**Task list**.
1 > Decide whether each statement below agrees with the letter to Obasanjo, answering yes or no and quoting the words of the letter that decide it. (a) Mazrui's lecture was given in 2001 at Chicago State University. (b) The letter names three leaders in the disciplinarian category. (c) The writer found Obasanjo within one of the positive styles of leadership.
2 > Using the letter to Obasanjo, answer each question on its own line:
(a) In which city did Mazrui give the writer a copy of his lecture?
(b) In which category does Ellen Johnson-Sirleaf appear?
(c) What is the title of the paper by Dr Jo-Ansie van Wyk?
3 > Write the next paragraph of the letter to Obasanjo, starting after its final sentence.

My dear ex-President, in the Introduction of My Watch you satisfactorily defined leadership and its scopes. I believe your definition is not only sufficient, but is borne out of your own experience of leading the biggest black nation in two rounds. While I am satisfied with the definition given in My Watch. I feel it is essential for Nigerians to understand what type of leader Dr Olusegun Obasanjo himself is or was?

Sir, you may recall that in 2001, at Jacobey Dickens Centre in Chicago State University, Professor Ali Mazrui delivered a lecture in honour of General Abdulsalami Abubakar. I think you were there. Professor Mazrui personally gave me a copy of the lecture when he was in Kano in 2006 to commemorate the silver jubilee of the assassination of General Murtala Muhammed. Ali Mazrui identified nine types of political leadership systems and four pre-colonial leadership traditions. So where do you actually belong as a leader? The first category belongs to charismatic leaders where Kwame Nkurma, Nnamdi Azikwe, and Idi Amin sit. The second category covers mobilisation leaders and their examples include Gamal Abdel-Nasser, Steve Biko, and Martin Luther King among others. The third type is reconciliation leaders where you have General Yakubu Gowon, General Abdulsalami Abubakar and Archbishop Desmond Tutu. The fourth category is housekeeping style of leadership manned by Daniel Arap Moi. The fifth class belongs to disciplinarian leaders where you have General Murtala Ramat Muhammed and General Muhammad Buhari only. The sixth type is patriarchal system of leadership manned by Nelson Mandela, Jomo Kenyatta, and Houphouet Boigny. The seventh type belongs to technocratic leaders where Madam Ellen Johnson-Sirleaf of Liberia appears.  The last type is Personalistic Political Style of Leadership manned by Hastings Kamuzu Banda, Jean Badel Bokassa, Laurent Kabila, Hosni Mubarak and Odinga Odinga. On the other hand, the pre-colonial leadership traditions include elder tradition, sage tradition, philosopher kings, and warrior traditions. This category has little or no examples from African colonial and post-colonial leaders.

I was shocked to see that you do not feature within any of the positive styles of leadership. But I am happier that you do not feature under categories that are not so good. Some years back, I watched you over the NTA expressing shock that you were not listed among those marked to be eliminated under the Dimka led coup. I am still trying to understand their motive of ignoring the no. 2. Indeed, I helped myself by delving into the fathom of literature to find where you belong as a leader in Africa. Answer came through South African political scientist who reviewed African leadership styles Dr Jo-Ansie van Wyk in his paper entitled: Political Leaders in Africa: Presidents, Patrons or Profiteers? In that paper, Dr van Wyk asserts that “African leaders such as Thabo Mbeki, Hosni Mubarak, Muammar Al-Qaddafi and Olesegun Obasanjo have a significant interest in regional and international affairs.” At least, this gives a sense of your group and leadership peers.

**Dataset extract**.
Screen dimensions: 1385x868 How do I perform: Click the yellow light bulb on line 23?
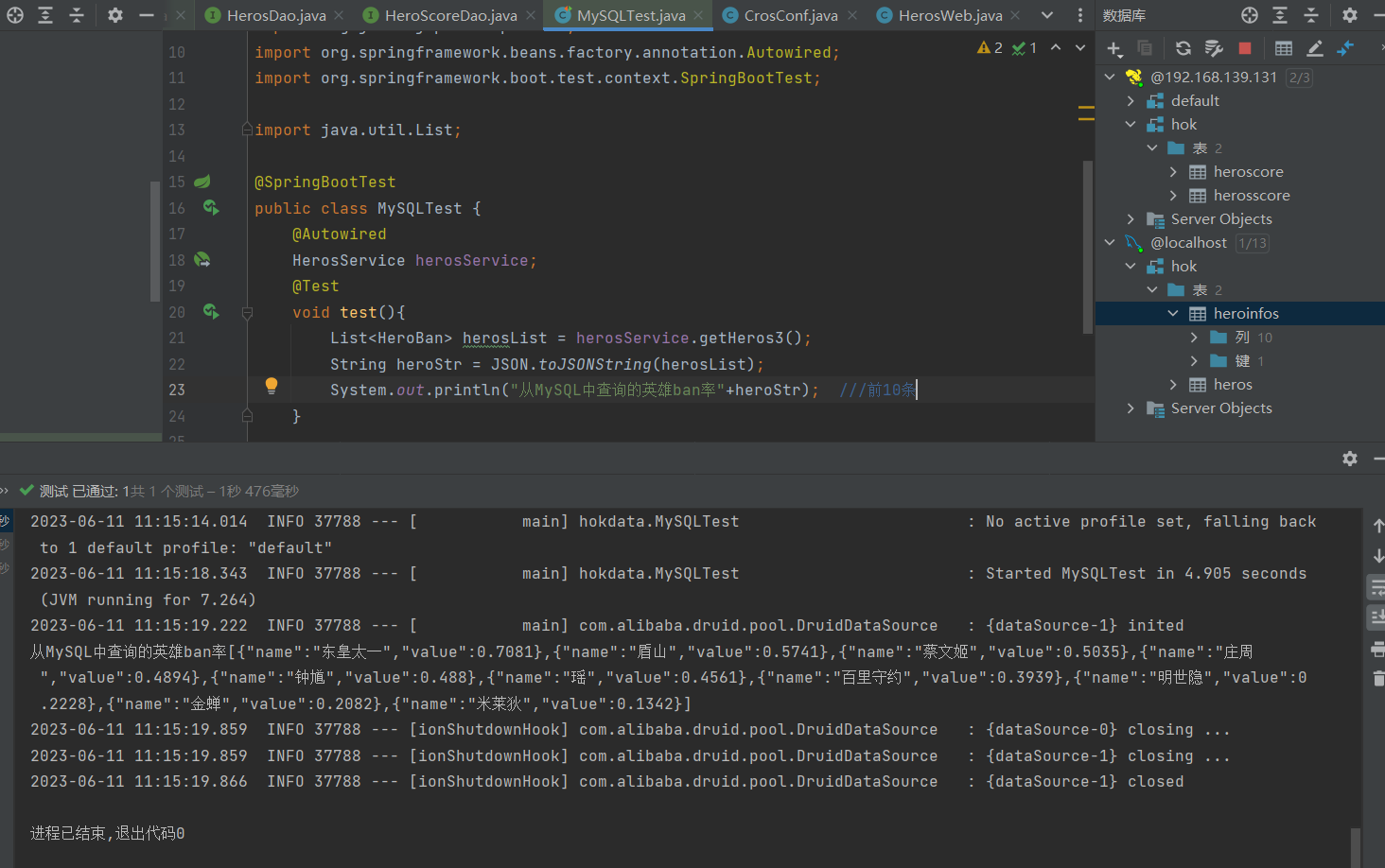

---

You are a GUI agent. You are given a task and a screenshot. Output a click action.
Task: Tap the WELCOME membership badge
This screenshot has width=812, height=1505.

**Task-by-task results**.
1 >
(a) Yes: "in 2001, at Jacobey Dickens Centre in Chicago State University, Professor Ali Mazrui delivered a lecture"
(b) No: "General Murtala Ramat Muhammed and General Muhammad Buhari only"
(c) No: "you do not feature within any of the positive styles of leadership"

2 >
(a) Kano
(b) Technocratic leaders
(c) Political Leaders in Africa: Presidents, Patrons or Profiteers?

3 >
What I find very interesting about Mazrui’s Africa leadership is its veracity and verifiability. For instance in the case of Muhammadu Buhari whom Ali Mazrui toasted as disciplinarian, Dr Obasanjo confirmed this unequivocally in My Watch vol. 1 p.396 where he said “…the two arch-planners and executors to oust Shagari – Ibrahim Babangida and Aliyu Mohammed – were being left cold in the way Buhari and Idiagbon ran affairs. Secondly, Buhari was about to deal with Aliyu Muhammed by removing him from the army for a case of indiscipline involving finances.” This is how far I have gone exploring leadership styles for which you do not have a favourable ranking. But I must say Dr van Wyk’s account is correct if one recalls your interest in becoming the UN Chief Scribe. Similarly, the opening paragraphs of your January letter to Nigerians also portrayed your deep sense of interest in international development agenda. However, I found solace for you in the words of Nigeria’s foremost Professor of Geography and good friend of yours, Akin Mabogunje, who calls you a pragmatic, insightful, strategist and expeditious leader. This appears in a book of essays in your honour namely, Olusegun Obasanjo: The Presidential Legacy 1999-2007. The only Nobel laureate in Nigeria, the revered Wole Soyinka has recently profiled your leadership traits in his Intervention VIII: Gani’s Unfinished Business. Intervention VIII: Gani’s Unfinished Business. I cannot comment on that Armageddon, gargantuan, and graphic salvo fired on you by the playwright.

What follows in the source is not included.